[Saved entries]
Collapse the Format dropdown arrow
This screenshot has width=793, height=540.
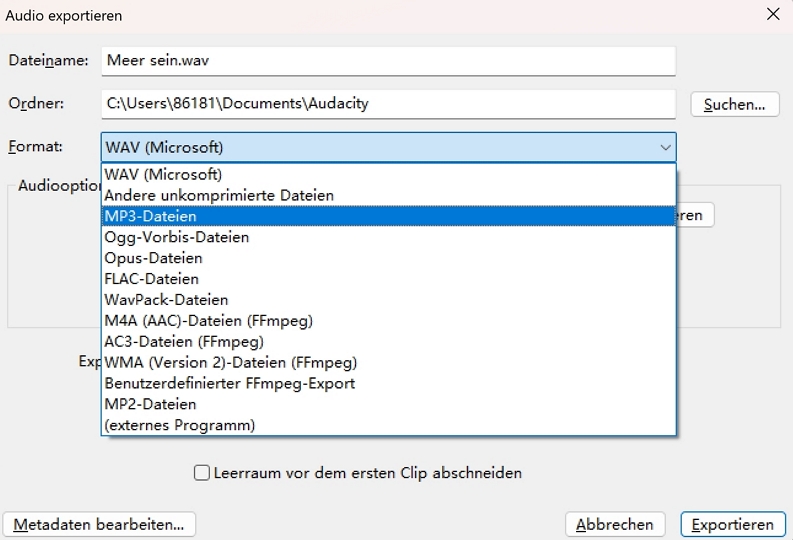point(665,148)
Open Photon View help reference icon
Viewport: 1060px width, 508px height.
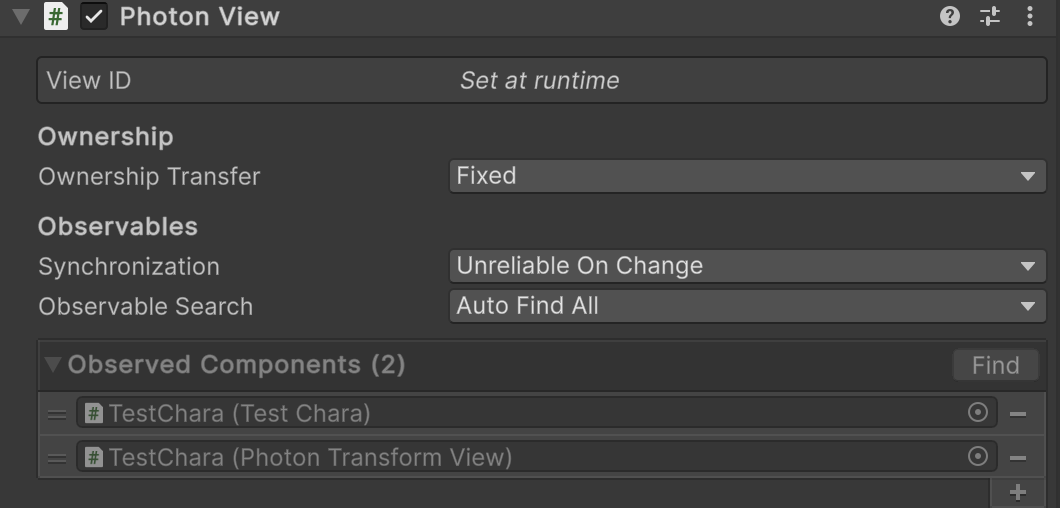[950, 16]
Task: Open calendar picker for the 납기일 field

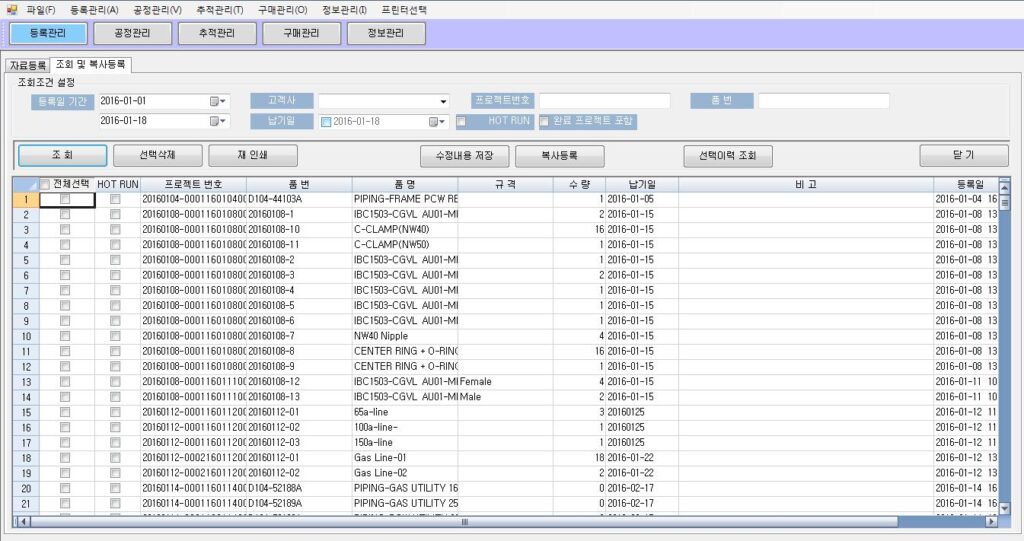Action: tap(437, 122)
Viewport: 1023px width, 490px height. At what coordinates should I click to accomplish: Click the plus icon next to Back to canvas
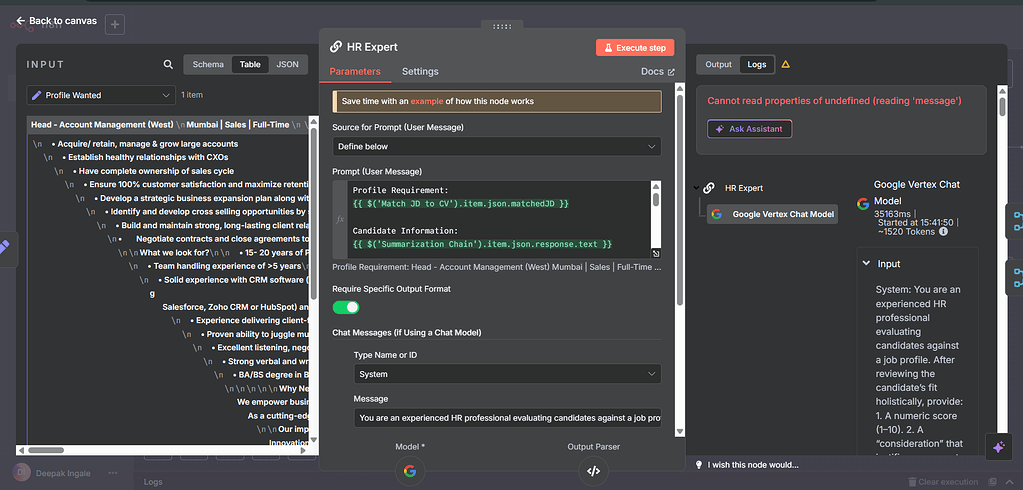[115, 24]
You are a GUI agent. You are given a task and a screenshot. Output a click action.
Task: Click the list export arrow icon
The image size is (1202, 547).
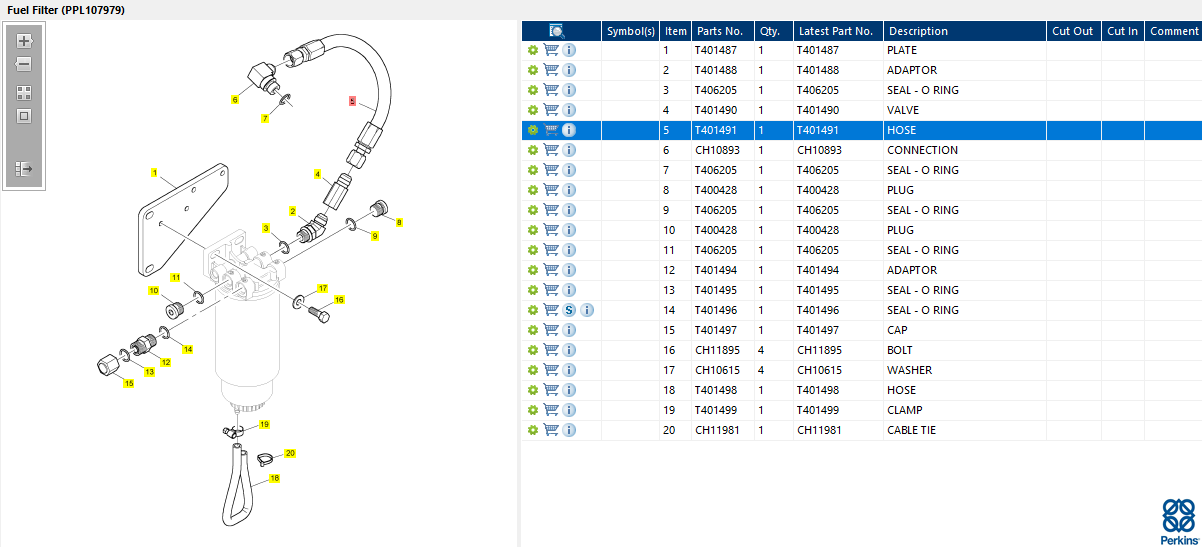click(x=24, y=169)
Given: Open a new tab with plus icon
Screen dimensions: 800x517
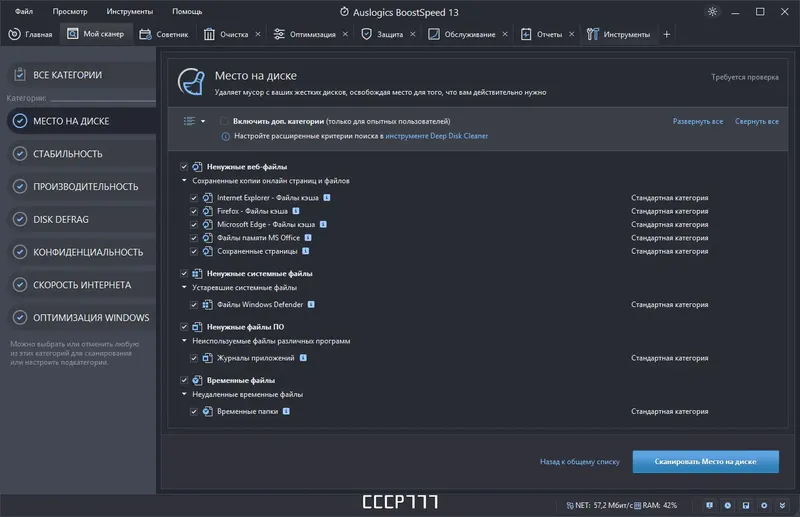Looking at the screenshot, I should coord(667,34).
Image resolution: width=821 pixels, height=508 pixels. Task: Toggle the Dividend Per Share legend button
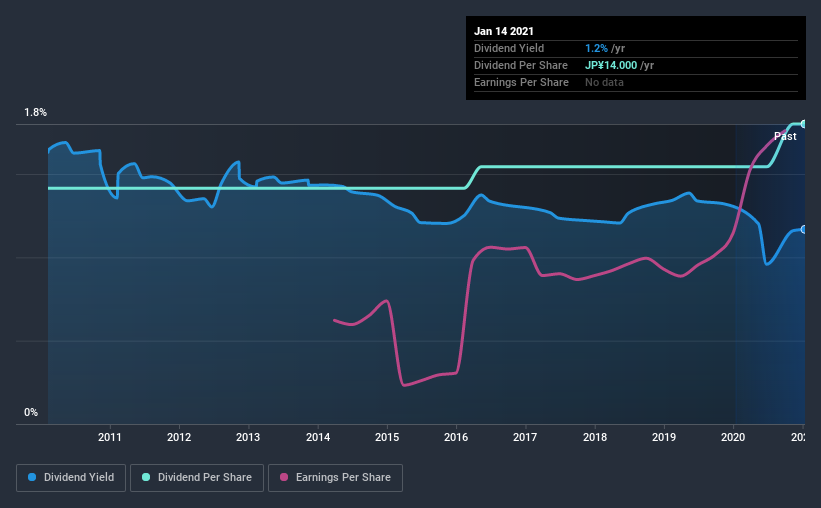[197, 478]
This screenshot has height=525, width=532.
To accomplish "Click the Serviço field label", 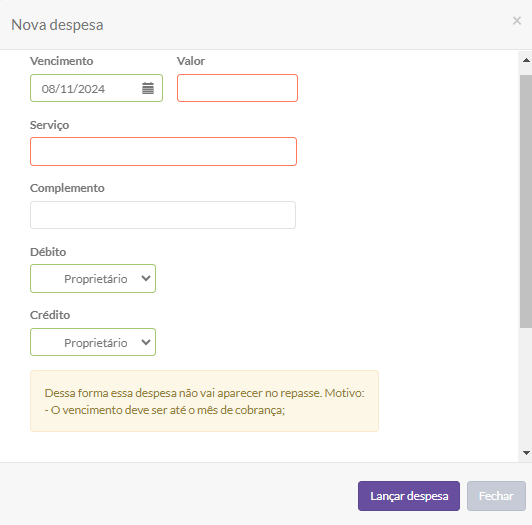I will click(x=50, y=125).
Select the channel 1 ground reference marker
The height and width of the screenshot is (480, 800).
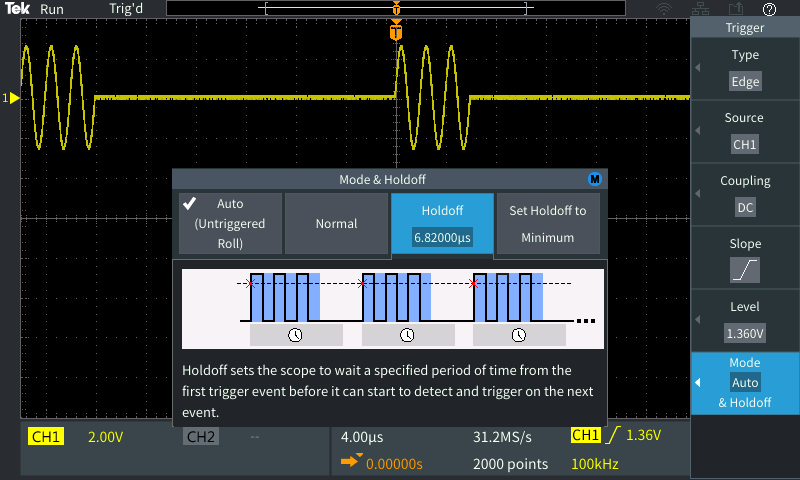tap(12, 98)
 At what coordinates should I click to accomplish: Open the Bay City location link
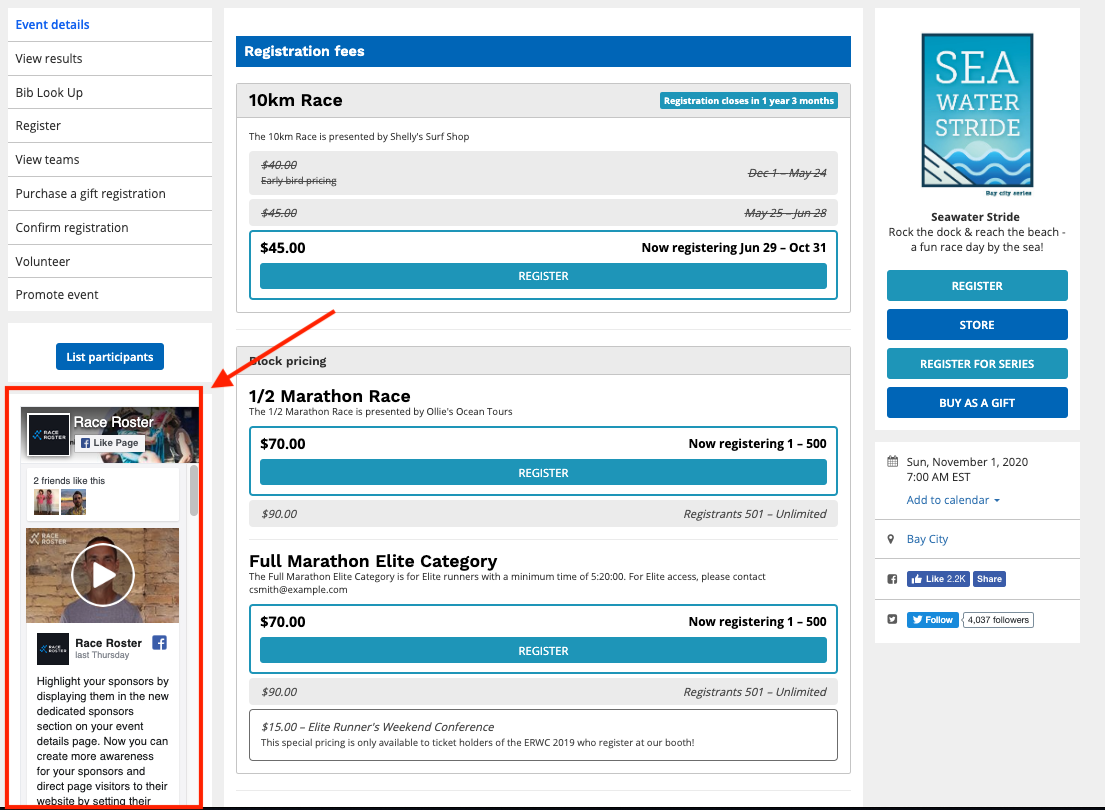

**Instructions to follow:**
Extract the part of the records that opens with the line containing "Open Photon View help reference icon" and closes with the line containing "Given: Open a new tab with plus icon". Take only those lines, exactly, and no pictures.

**Exercise response:**
Open Photon View help reference icon
Viewport: 1060px width, 508px height.
[950, 16]
Task: Open calendar picker for the 납기일 field

Action: tap(437, 122)
Viewport: 1023px width, 490px height. At what coordinates should I click to accomplish: Click the plus icon next to Back to canvas
[115, 24]
You are a GUI agent. You are given a task and a screenshot. Output a click action.
Task: Click the list export arrow icon
The image size is (1202, 547).
click(x=24, y=169)
Given: Open a new tab with plus icon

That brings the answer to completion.